**EXERCISE TASKS:**
A) Copy out the passage on how snakes swallow and digest their prey, from "As it does this, it" to "and kill them.".
B) Continue the passage on how snakes swallow and digest their prey, picking up after its last sentence.

#### EXERCISE PASSAGE

Sharp teeth with hook-like ends puncture the prey and pull it further and further in; one side of the jaw works to “walk” its way up the prey while the other half reaches forward for another bite. 

As it does this, it lubricates the prey with a lot of saliva, which helps to ease the prey’s progress into the digestive tract. 

When the food finally reaches the esophagus, the snake can utilize its muscles to contract and relax to crush the food and push it down the line. 

Even this action can take a considerable amount of time and effort, especially considering snakes are horizontal and don’t have the added benefit of gravity in their favor.

Venomous snakes are at an advantage because they can inject venom into their prey, which helps to immobilize and kill them. 

In contrast, non-venomous snakes may need to fight to subdue their prey. 

Ingesting live prey can sometimes be dangerous, as they can claw and damage the inside of the snake’s mouth, which can lead to dangerous diseases like mouth rot. 

One method of subduing prey involves constricting it; the goal is to constrict the prey so tightly they can’t inhale, resulting in a loss of oxygen.

How Long Does It Take For Snakes To Digest Food?

A snake’s digestive system relies heavily on the snake’s temperature regulation. 

Enzymes in the body operate optimally at a very particular range of temperatures and become inactive outside this range. 

A cold snake does not have the energy required to stimulate its digestion. 

This is why it’s incredibly important to ensure your snake’s enclosure remains within the recommended temperature for its species; dropping too low could result in inadequate digestion, constipation, and malnutrition. 

Food can actually rot in the stomach if digestion becomes too long, leading to regurgitation.

A warm snake is a happy snake in terms of digestion. 

Higher temperatures are more favorable for the actions of the enzymes we were discussing before. 

When the food reaches the stomach, it generally sticks around for a few days. 

Strong digestive enzymes and stomach acid can then get to work breaking down the animal, including bones. 

Interestingly, snakes are unable to digest fur or feathers.

########
#### SUPPLIED DATA

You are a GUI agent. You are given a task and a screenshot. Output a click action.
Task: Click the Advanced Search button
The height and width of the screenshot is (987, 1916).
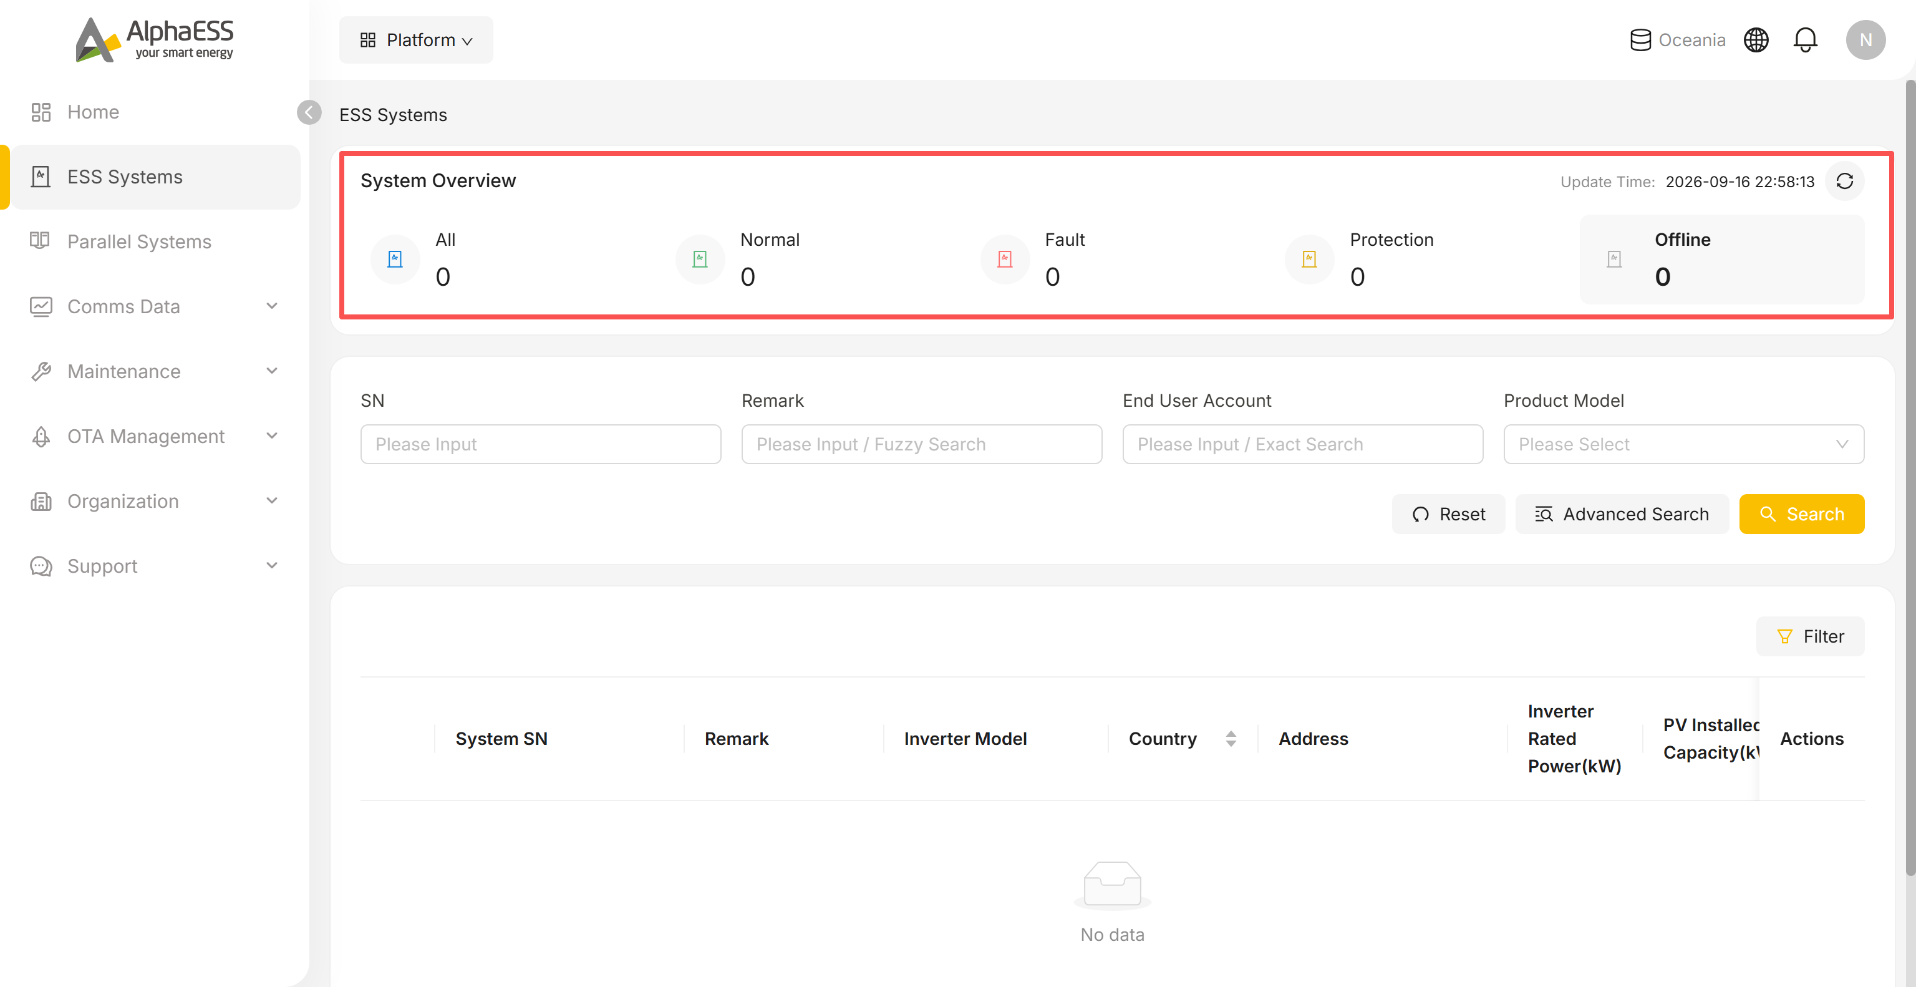pyautogui.click(x=1622, y=514)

########

**ANSWER SECTION:**
A)
As it does this, it lubricates the prey with a lot of saliva, which helps to ease the prey’s progress into the digestive tract. 

When the food finally reaches the esophagus, the snake can utilize its muscles to contract and relax to crush the food and push it down the line. 

Even this action can take a considerable amount of time and effort, especially considering snakes are horizontal and don’t have the added benefit of gravity in their favor.

Venomous snakes are at an advantage because they can inject venom into their prey, which helps to immobilize and kill them.

B)
This is because snakes do not have the enzymes necessary to break down keratin, the substance which makes up fur and feathers. 

Keratin is the same material found in nails and hair. You’ll often find these components leftover in the snake’s feces after done digesting.

After the food digests, it passes into the gut, where most nutrients are absorbed. 

Snakes have a relatively shorter gut considering their food is thoroughly digested by the time it reaches there.

Depending on the size of the prey, it can take anywhere from a few days for smaller prey to a few weeks for larger snake species which ingest large prey.

How Long Can A Snake Go Without Eating?

Snakes can last a while in between meals. 

First is the amount of time needed to digest its original meal. 

A snake will not feed while it is currently digesting. 

After it’s done with this process, it can take anywhere from a few days to several weeks to eat again. 

Generally speaking, the larger the snake and the larger the meals, the longer a snake can go without eating. 

This is because larger snakes have greater stores of fat they can utilize for energy.

Additionally, snakes have a low metabolic rate. 

They’re relatively inactive and do not have to expend any energy on producing body heat because they don’t have this ability. 

This results in lower energy consumption and, therefore, lower energy requirements.

Rodents provide a balanced nutritious meal for snakes, which allows them to thrive in between meals. 

They obtain calcium from digesting the bones.

The muscles provide an adequate amount of protein. 

Finally, the internal organs store most of the necessary vitamins and minerals, which the snake can absorb.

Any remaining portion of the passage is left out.